Université du Luxembourg
Analysis of the impact of ROS in networks describing neurodegenerative diseases
Neurodegenerative diseases such as Parkinson’s or Alzheimer are highly complex in nature and involve various physiological processes. There is clinical evidence that generation of reactive oxygen species (ROS) in dopaminergic neuronsinduces the apoptosis of mitochondria. Therefore, a kinetic model that describes apoptotic and non- apoptotic states of mitochondria and the regulation of the transition between those two states in neurodegenerative diseases is developed and its dynamic behaviour, in particular the role of ROS, is investigated in detail within the proposed project. The network developed is validated by experimental data so that it reflects accurately the behaviour of neurodegenerative diseases.The dynamic behaviour of the network is analysed by rigorous mathematical tools among which are a sensitivity analysis, stability analysis in conjunction with identification of attractors and building a reduced model based on Intrinsic Low Dimensional Manifolds (ILDM). A sensitivity analysis identifies the most sensitive e.g. relevant reactions that determine the integral behaviour of the kinetic network, and therefore, requires accurate kinetic data. It results in an assessment of the quality of the data employed and highlights deficiencies in acquired data so far. In addition, attractors e.g. apoptosis and necrosis are determined.

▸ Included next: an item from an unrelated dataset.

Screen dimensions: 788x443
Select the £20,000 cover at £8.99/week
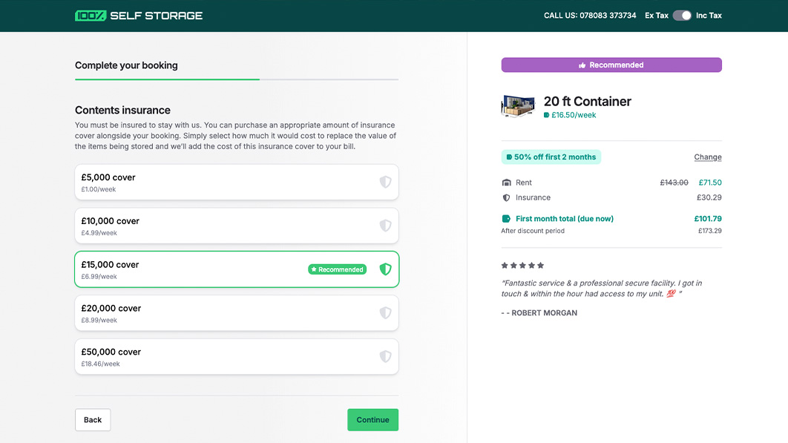click(223, 313)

Of major importance are conditions that make the system embark on particular trajectories starting from a ‘healthy’ behaviour and leading to death. Understanding this behaviour allows identifying conditions that avoid undesired states and opens new paths to therapy or suggests novel promising experiments to deepen understanding. Finally, a reduced model based on ILDM is generated and its predictive accuracy is assessed. The reduced model will be included into the larger framework of networks to represent cell behaviour on a more complex level in on-going research.